Vacation Homes a Tricky Matter in Divorce Process
Dividing assets in a divorce is often a delicate and complex process. Married couples’ finances are usually tightly interwoven. To make a clean split, couples need to either sell jointly-owned assets or completely transfer ownership to one party. Second homes, or vacation homes, are no exception. Of course, not every couple is fortunate enough to own a second home, but for those who do, it may present special issues in the event of divorce.
Just as with a primary residence, a vacation home may represent either a significant asset or a liability depending on whether the couple has positive or negative equity in the home. The value of vacation homes nationwide continues to fall. According to the National Association of Realtors, the median selling price of vacation homes fell 19 percent from 2010 to 2011. However, a couple who bought a vacation home 20 years ago, or who was lucky enough to buy in an area that has seen a relatively stable housing market, may very well have a good deal of equity in the property.
Primary residences have a capital gains tax exclusion for federal income taxes. Couples filing jointly who sell their primary residence at a profit are not taxed on the first $500,000 in capital gains from the sale. However, second homes do not have this special tax break; all capital gains from the sale of vacation homes is taxable. The real financial value of the property may therefore be significantly less than the apparent equity, and that will affect the overall division of assets in a divorce.
For less fortunate couples, the division of a home in which they have negative equity is especially thorny. Selling and refinancing are more difficult, and the party who ends up with the home, which may in fact still be declining in value, may be further disadvantaged in the future.

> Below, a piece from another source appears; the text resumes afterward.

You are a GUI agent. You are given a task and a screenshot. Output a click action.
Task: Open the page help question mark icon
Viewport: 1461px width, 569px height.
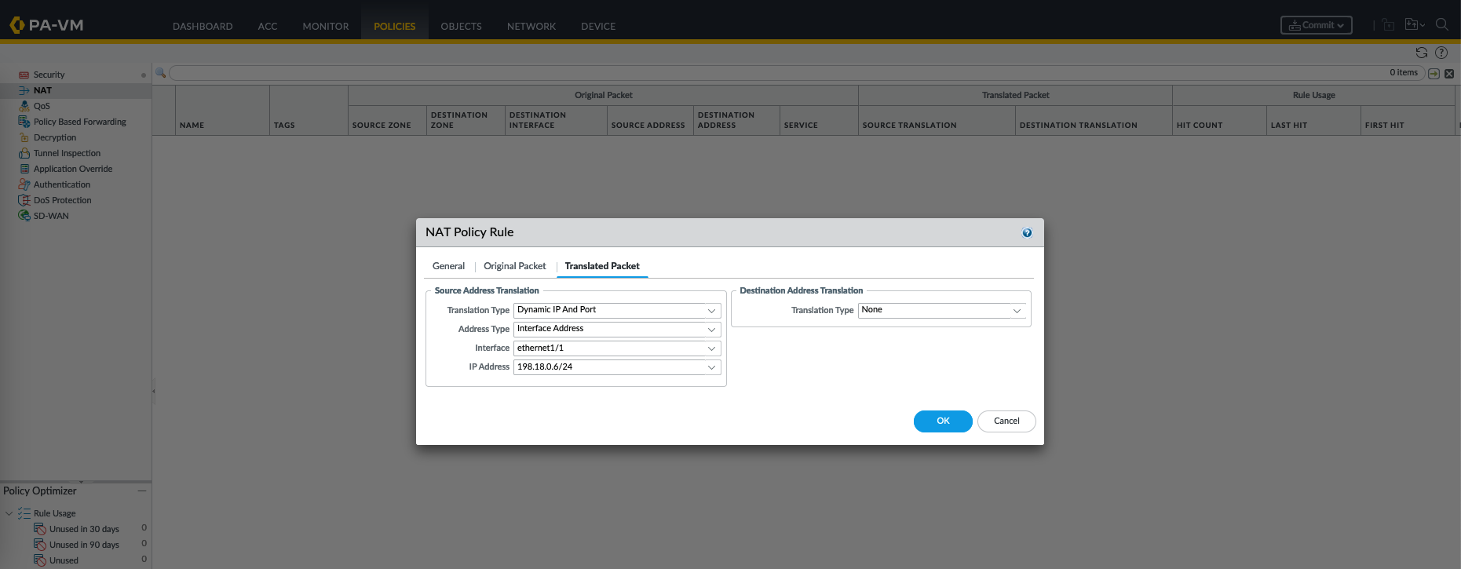coord(1441,53)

Most countries throughout the world have legal systems fairly similar to that of the United States. However, some couples own vacation homes in exotic countries with very different practices, particularly when one party immigrates to the United States and maintains assets back home. A divorce decree from a United States court may be unenforceable in a country such as China or Taiwan, meaning the property located there could simply remain with the original owner instead of being divided equally.
Although constructive problem-solving may not be a strong suit for divorcing couples, the complexity of the issues accompanying divorce, and particularly second homes, makes compromise especially important.